It happened just as Darc and I were discussing our respective blog posts … “What are you going to blog about?” … “I dunno … what are you going to blog about?”
Right then my kids asked us a question.
See, this afternoon at the grocery store, my son heard his name being called from a shelf near the bakery section of the store. He spied the box of doughnuts. Glorious red and blue glazed, star shaped, what more could a boy want? He begged me for them. “It’s only $5 for the whole box, mom! Please can we get them, pleeeeeease??” I caved, naturally. You should see how big his eyes can get and how long his lashes are, and his huge gap-toothed smile. Resistance is futile – he’s like the Borg.
Later in the evening he and his baby sister had their doughnuts while their dad and I were discussing blog potential, or the lack thereof.
“Can you cut up my doughnut?”
“Yeah, me too, me too!” Guess who said that?
I stared at my children, as I was trying to wash some dishes. “Wait … you want your doughnuts cut up?
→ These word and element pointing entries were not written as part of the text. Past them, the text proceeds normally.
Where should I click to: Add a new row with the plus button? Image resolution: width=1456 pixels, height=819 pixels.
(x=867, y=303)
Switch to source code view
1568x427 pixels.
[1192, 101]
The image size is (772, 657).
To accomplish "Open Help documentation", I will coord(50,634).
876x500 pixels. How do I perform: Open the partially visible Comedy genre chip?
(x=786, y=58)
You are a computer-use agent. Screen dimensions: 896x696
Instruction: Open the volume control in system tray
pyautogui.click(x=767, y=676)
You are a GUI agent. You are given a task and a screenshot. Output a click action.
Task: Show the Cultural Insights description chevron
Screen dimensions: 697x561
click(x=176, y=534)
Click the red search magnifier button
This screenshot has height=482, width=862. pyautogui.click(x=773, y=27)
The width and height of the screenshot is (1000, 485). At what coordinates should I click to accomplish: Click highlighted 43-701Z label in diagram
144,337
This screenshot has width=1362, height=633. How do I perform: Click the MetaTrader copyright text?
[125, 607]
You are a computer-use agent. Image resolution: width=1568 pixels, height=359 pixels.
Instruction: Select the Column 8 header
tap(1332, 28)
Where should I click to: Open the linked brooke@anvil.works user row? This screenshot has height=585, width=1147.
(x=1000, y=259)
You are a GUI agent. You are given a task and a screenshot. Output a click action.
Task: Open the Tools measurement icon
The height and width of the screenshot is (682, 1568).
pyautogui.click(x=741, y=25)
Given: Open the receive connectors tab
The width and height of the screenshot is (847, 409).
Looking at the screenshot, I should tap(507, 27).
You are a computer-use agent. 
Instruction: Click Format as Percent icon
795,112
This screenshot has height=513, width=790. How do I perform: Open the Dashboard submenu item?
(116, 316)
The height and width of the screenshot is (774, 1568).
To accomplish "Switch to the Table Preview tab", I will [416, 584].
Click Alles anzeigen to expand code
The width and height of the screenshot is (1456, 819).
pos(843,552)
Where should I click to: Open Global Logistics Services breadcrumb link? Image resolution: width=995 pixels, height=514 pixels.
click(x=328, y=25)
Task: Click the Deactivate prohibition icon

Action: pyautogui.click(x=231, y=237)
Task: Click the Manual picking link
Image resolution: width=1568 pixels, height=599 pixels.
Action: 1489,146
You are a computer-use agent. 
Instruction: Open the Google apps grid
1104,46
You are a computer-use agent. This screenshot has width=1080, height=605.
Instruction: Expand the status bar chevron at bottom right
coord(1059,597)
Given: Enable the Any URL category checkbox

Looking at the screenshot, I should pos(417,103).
Like in pieces? And you want to eat them with forks? What is wrong with you people? Seriously, how can you be my kids and want to eat your doughnuts with a fork?”
“But they’re sticky!” was the excuse.
“They’re doughnuts! They’re supposed to be sticky! That means you can play in the sink afterwards while you wash your hands and faces. Nobody eats doughnuts with a fork!”
“We do, we do!”
“I have my blog post for tomorrow,” I announced to my husband.
Daddy cut up their doughnuts, they did indeed eat them with forks, and they still played in the sink afterwards while they brushed their teeth.
I have decided I have the prissiest kids on the planet.